Möglichst nah am Menschen
Die Geschichten für den Weltspiegel wählt man dabei nicht nur nach Relevanz aus, sondern versucht, nah am Menschen zu sein. Die Kontakte der Stringer vor Ort seien deshalb so wichtig. „ Ich mache auch mal Beiträge, bei denen man gegen den Strich berichtet, das finde ich besonders interessant“, sagt Kisters. Und versuche dabei gezielt, konstruktiv zu arbeiten und kleine Heldengeschichten einzubauen, wenn ein Thema zu negativ ist. „ Wir wollen die Welt so positiv wie sie eben auch ist, darstellen, denn das geht im Weltgeschehen oft unter.“
Wie arbeiten eigentlich ARD-Korrespondenten in Spanien, aber auch in Singapur oder Kiew, Nairobi oder Warschau, in Peking oder Tel Aviv?
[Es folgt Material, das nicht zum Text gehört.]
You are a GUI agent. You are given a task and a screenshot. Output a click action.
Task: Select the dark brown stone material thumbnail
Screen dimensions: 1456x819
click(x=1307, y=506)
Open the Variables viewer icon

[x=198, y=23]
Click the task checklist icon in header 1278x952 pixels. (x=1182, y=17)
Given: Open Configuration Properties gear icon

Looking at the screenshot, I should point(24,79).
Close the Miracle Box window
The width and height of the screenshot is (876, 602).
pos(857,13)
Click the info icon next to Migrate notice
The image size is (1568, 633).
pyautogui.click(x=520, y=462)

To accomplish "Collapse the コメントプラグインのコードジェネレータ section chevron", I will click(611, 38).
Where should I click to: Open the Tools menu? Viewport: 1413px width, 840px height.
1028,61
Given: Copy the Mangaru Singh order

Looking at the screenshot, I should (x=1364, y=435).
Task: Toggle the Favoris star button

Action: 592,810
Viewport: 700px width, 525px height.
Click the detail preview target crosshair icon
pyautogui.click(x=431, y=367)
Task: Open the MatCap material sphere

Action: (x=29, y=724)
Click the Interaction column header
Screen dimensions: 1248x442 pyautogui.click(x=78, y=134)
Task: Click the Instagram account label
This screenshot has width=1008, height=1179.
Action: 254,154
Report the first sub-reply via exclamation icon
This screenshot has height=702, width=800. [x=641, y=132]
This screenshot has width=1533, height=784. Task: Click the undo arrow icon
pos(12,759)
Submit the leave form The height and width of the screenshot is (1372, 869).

Gemeinsam mit den Auslands- und WeltspiegelRedaktionen lud die ARD Anfang Dezember im Rahmen der Aktion „Mitmischen! beim Weltspiegel“erstmalig dazu ein, die Arbeit von 15 Auslandsstudios per Video-Konferenz besser kennenzulernen. 500 Zuschauern lernten Arbeitsabläufe in den Studios kennen. Mehr unter dialog.ard.de.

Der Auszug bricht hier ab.